What to produce
From the records, pick out and copy each line containing "agent".

Data records
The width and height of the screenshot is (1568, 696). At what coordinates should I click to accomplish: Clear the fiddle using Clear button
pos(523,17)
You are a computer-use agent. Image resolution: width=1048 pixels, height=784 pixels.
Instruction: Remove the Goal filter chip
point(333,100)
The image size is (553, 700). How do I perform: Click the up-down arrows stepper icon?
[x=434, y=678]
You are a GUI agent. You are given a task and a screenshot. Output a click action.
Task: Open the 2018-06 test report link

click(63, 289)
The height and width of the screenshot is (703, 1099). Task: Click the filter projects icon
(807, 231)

--

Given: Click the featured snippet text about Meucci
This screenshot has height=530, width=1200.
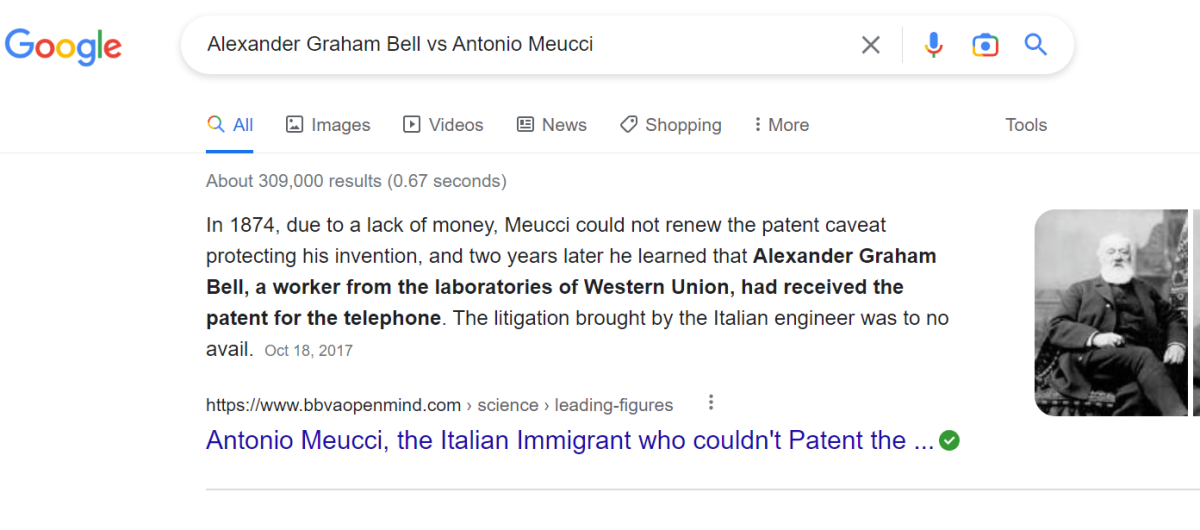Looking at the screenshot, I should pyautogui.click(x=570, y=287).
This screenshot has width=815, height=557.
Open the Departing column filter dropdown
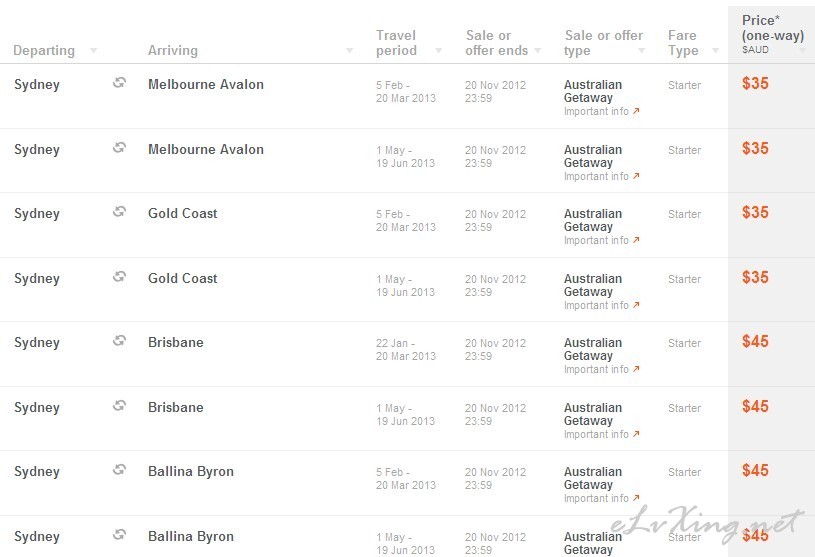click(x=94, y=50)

Result for this exercise
You are a computer-use agent. Image resolution: width=1048 pixels, height=784 pixels.
You are a GUI agent. You are given a task and a screenshot. Output a click action.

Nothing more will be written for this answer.